### Problems to solve
1. Using the passage about the Fillmore school district's reading program, answer each question below.
(a) How many pupils does the Fillmore Unified School District have?
(b) How many students' homes did Weis call on Friday night?
(c) How many students turned in signed statements from their parents at the Authors Faire?
2. Write the next few sentences of the passage about the Fillmore school district's reading program, picking up after its final sentence.

### Passage to read

────────────────

According to spot checks conducted by Walter C. Weis, an assistant superintendent of the Fillmore Unified School District, the program undoubtedly will help improve some students’ reading skills, though most of the district’s 3,300 pupils did not take part. While the Fillmore schools’ reading scores are below the overall state average, the district does relatively well when compared to communities of similar socioeconomic background, Weis said.

Friday night, Weis called the homes of 20 students who had signed the pledge and, he reported, “all but one said they were keeping their promise.” On Saturday, at a district-sponsored Authors Faire honoring student writers, 160 students turned in signed statements from their parents verifying that the youngsters had not watched TV Friday evening.

────────────────

### Source excerpt
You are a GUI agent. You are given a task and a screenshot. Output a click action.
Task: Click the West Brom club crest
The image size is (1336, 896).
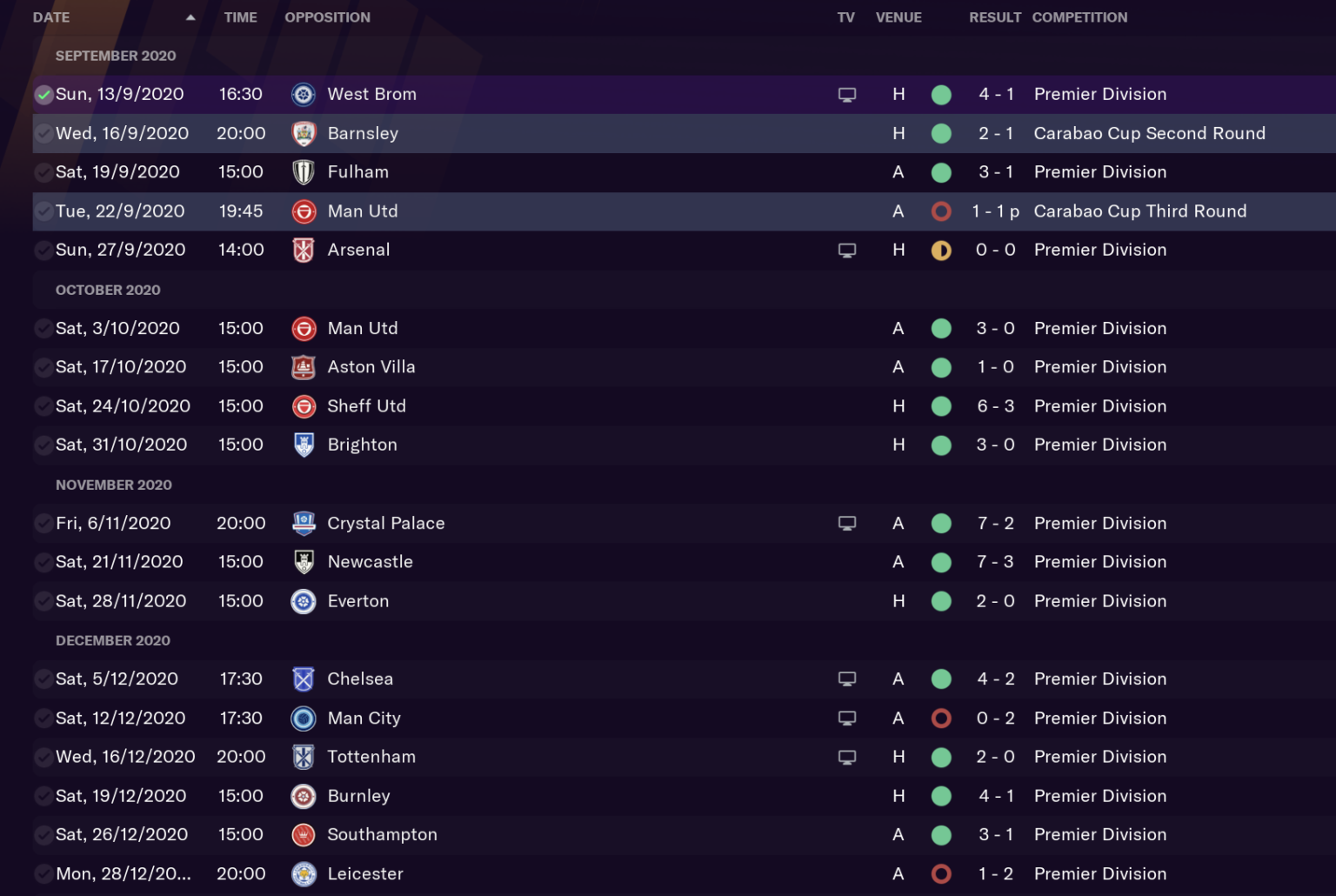pyautogui.click(x=303, y=94)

────────────────

### Expected answers
1.
(a) 3,300
(b) 20
(c) 160

2.
Monica Diaz didn’t consider the loss of TV for one night to be a great sacrifice. “I might have read at least part of the time anyway,” she said. “The only program I watch regularly on Friday night is ‘The Cosby Show.’ If there’s a good movie, I might watch that too.”

Christina also seemed unconcerned about losing TV for an evening. “Mainly, I’ll miss ‘Full House’ and ‘Just the Ten of Us,’ ” she said.

Their parents, Luis and Jenny Diaz, decided to forgo TV to help the girls through the evening. Normally, Jenny Diaz said, she might watch “Dallas,” but that would be after the girls’ bedtime. Her husband said that if he watched the tube at all that night, it would be one of his tapes of World Cup soccer games.